2) The node features are a concatenation of one-hot-encoding vectors of Atom_type, formal_charge, valency, etc. 3) The edge features are a concatenation of bond type in the shortest path between two nodes and aromatic ring type.

4) About the neural network- it is very similar to the GAT model but a lot of residual connections and slightly different message-passing strategy which give it a lot of benefits.

Please let me know if I should proceed further working on this model. I will have to clean the existing code, add docs and few optimisations.

mufeili commented 3 years ago

Sorry for the late reply and thank you for your interest in contribution. Are you going to implement it anyway? Does this model perform well in your experiments?

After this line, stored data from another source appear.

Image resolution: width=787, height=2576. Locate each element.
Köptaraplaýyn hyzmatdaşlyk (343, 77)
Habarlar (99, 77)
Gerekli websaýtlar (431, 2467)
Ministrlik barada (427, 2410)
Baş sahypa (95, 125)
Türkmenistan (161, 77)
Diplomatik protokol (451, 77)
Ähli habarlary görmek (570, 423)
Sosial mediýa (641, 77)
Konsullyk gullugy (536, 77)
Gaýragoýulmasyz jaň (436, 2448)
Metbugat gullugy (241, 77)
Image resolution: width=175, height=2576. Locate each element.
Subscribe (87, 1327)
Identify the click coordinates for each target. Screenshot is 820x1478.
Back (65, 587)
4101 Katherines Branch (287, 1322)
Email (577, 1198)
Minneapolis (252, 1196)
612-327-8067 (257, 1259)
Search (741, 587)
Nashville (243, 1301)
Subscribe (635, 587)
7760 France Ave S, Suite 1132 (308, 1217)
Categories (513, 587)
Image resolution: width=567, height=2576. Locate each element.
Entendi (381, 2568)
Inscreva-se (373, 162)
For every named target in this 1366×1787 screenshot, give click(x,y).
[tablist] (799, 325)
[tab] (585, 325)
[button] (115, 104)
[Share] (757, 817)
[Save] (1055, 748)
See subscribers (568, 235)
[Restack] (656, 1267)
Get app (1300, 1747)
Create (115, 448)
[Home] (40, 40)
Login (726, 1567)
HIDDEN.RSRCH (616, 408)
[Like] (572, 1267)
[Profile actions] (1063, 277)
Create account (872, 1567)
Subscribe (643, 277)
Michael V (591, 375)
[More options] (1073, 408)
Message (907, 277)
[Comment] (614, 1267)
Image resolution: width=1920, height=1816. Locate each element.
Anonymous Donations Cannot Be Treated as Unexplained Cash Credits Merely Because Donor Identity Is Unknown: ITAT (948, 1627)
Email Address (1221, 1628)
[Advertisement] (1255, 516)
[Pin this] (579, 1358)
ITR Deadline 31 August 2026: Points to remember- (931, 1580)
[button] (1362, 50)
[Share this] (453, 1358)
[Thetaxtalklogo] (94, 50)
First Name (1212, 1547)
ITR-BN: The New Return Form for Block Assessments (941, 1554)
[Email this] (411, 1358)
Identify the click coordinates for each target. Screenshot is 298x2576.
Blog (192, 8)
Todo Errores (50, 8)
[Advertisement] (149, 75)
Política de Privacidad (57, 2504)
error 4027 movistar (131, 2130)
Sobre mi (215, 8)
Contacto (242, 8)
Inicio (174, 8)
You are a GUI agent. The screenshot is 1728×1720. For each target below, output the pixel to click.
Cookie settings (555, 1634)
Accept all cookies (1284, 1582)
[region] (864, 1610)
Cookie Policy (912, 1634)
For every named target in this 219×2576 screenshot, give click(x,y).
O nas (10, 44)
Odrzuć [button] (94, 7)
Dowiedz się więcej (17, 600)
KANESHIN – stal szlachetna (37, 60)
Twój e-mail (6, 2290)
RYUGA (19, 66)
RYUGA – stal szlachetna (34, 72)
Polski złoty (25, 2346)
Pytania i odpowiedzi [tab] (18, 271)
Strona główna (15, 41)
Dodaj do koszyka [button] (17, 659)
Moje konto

VIGNESHinZONE commented 3 years ago

I was implementing it for the sole purpose of contributing to this organization and then a wrapper function in deepchem. About the results, I tried experimenting on ESOL and BACE using scaffold splitting.

ESOL --> 0.68 RMSE error BACE --> 0.92 auc score

I mainly wanted to know if there were any criteria for deciding if a model has to be implemented in this repo or not- 1) Is it about new novel architecture? Or 2) Is it about benchmarking on a few of the moleculenet datasets or comparable results with GCN / GAT?

mufeili commented 3 years ago

The results sound good. There isn't a criteria and I generally welcome any contributions.

VIGNESHinZONE commented 3 years ago

Thanks, I will start a PR in few days.